Ethiopie : Essor par le sport

Malgré une croissance économique notable sur la dernière année, l’Ethiopie reste l’un des pays les plus pauvres au monde. Face à cette situation, les forces vives de cette nation investissent davantage dans l’espoir de créer une nouvelle dynamique. Les forces vives de l’Ethiopie ? Ses athlètes.

Il faudra observer, à travers l’exemple du célèbre Hailé Gebreselassie, comment et pourquoi les athlètes éthiopiens, devenus millionnaires, décident d’aider leur pays.

 L’Ethiopie est marquée, dans son histoire récente, par une guerre civile, longue de dix-sept ans, qui fit suite au renversement de la monarchie en 1974. Plus proche de nous encore, le pays a connu en mai  1998 un nouveau conflit, qui durera jusqu’en juin 2000, cette fois avec son voisin l’Erythrée.

Sur le plus économique, l’Ethiopie est un pays exsangue. Avec un Indicateur de Développement Humain de 0,41 il est l’un des Etats les plus pauvres au monde. Son PIB nominal de 33,9 Milliards de Dollars est à des années lumière des 2580 Milliards de la France. Le secteur agricole représente 47% de ce PIB, tandis que l’Industrie ne dépasse pas les 12%. Alors, comment ce pays de 88 millions d’habitants, dont 26% de la population active est au chômage, a pu connaître l’un des plus importants essors économiques mondiaux en 2010, avec 11% de croissance ? Il ne sera pas question ici d’apporter des réponses exhaustives mais de se focaliser sur l’implication des athlètes dans le devenir économique de l’Ethiopie.

§ **Les données**
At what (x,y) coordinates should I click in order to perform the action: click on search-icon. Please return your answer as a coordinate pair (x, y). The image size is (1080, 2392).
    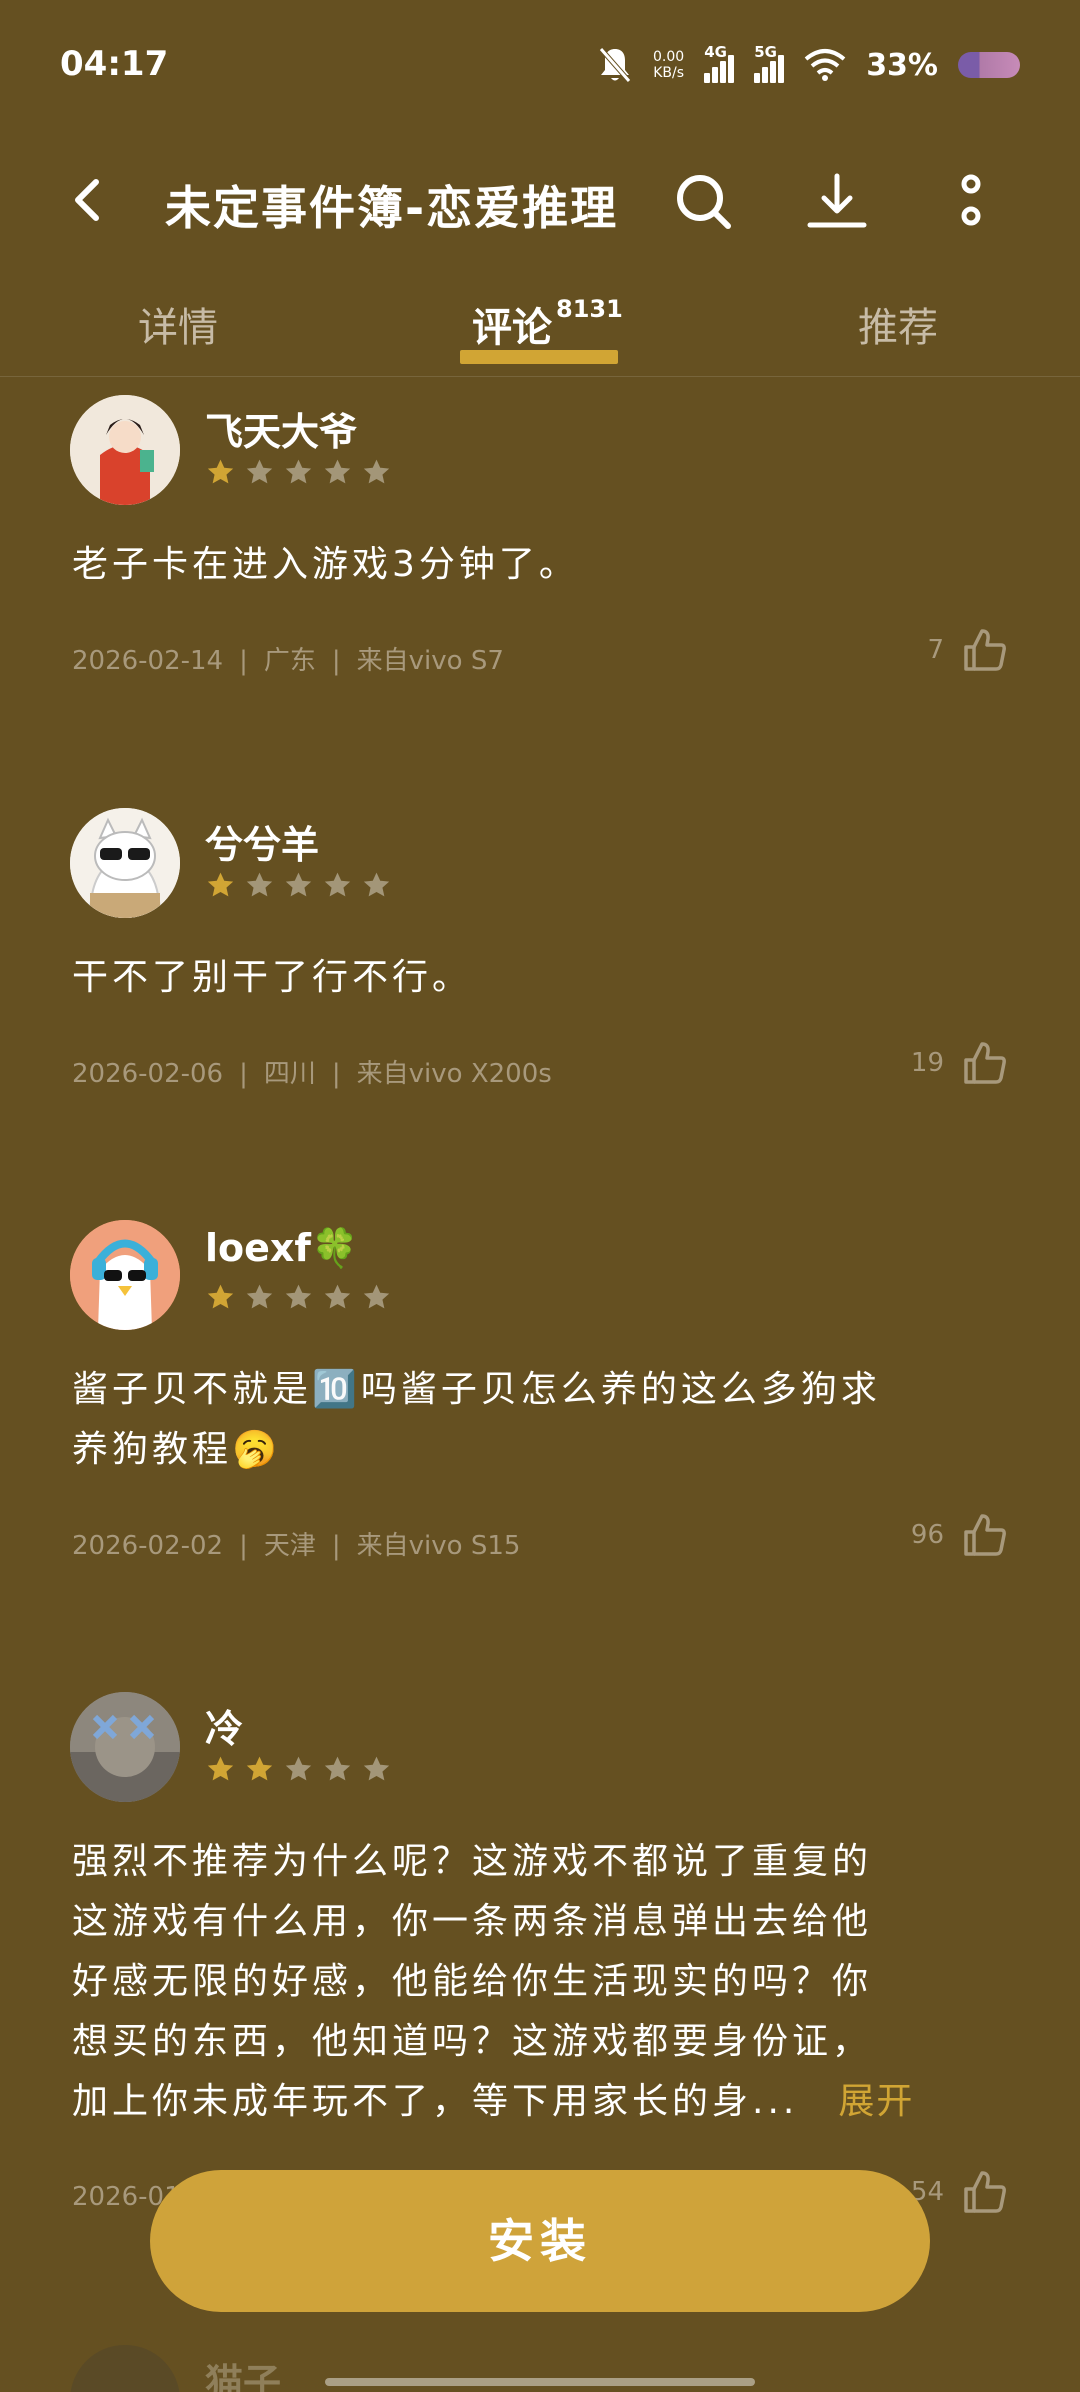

* * *

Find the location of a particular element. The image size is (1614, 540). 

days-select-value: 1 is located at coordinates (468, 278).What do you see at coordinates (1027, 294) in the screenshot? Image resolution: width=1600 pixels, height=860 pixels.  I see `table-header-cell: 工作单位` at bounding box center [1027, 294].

§ **Série de consignes**
a - Traduisez en anglais cette phrase du texte sur l’Éthiopie et ses athlètes : « L’Ethiopie est marquée, dans son histoire récente, par une guerre civile, longue de dix-sept ans, qui fit suite au renversement de la monarchie en 1974. »
b - Prolongez le texte sur l’Éthiopie et ses athlètes en reprenant juste après sa dernière phrase.
Les lignes présentées plus haut forment un matériau indépendant du texte.

§ **Réponses de l'exercice**
a - Ethiopia's recent history has been marked by a seventeen-year civil war that followed the overthrow of the monarchy in 1974.

b -
 Les observateurs sont unanimes pour affirmer que l’Ethiopie a réalisé ces avancées  grâce aux progrès  dans le domaine de l’immobilier et dans les infrastructures élémentaires –grâce à la main-d’œuvre chinoise- . Cela dit, s’il existe un domaine essentiel dans le développement du pays, c’est sans nul doute celui de l’athlétisme. Dans un entretien accordé au Monde, en juin dernier, Charles Yendrok, le plus illustre des entraîneurs de la fédération éthiopienne d’athlétisme, expliquait en quoi ce sport pouvait faire office d’ascenseur social : « Si vous avez un boulot classique en Ethiopie vous gagnez combien ? 1000 birrs par mois [=50 euros] (…) Si vous remportez une seule compétition d’athlétisme en Europe, vous pouvez gagner jusqu’à 5000 euros ! » Et depuis plus d’un demi-siècle, l’Ethiopie s’est faite spécialiste dans la formation de champions de la discipline. Ainsi, de grands noms, tels que Bikila ou Yifter, ont fait la renommée du pays à travers le monde, dans les années 60. Aujourd’hui, les icônes se nomment Bekele, Tulu, Gebreselassie.

Ces athlètes, devenus légendes dans leur pays et ailleurs, sont une superbe vitrine pour l’Ethiopie. Certes. Mais ils sont bien plus que cela. Ils sont des millionnaires susceptibles d’investir. Et c’est ce qu’ils font.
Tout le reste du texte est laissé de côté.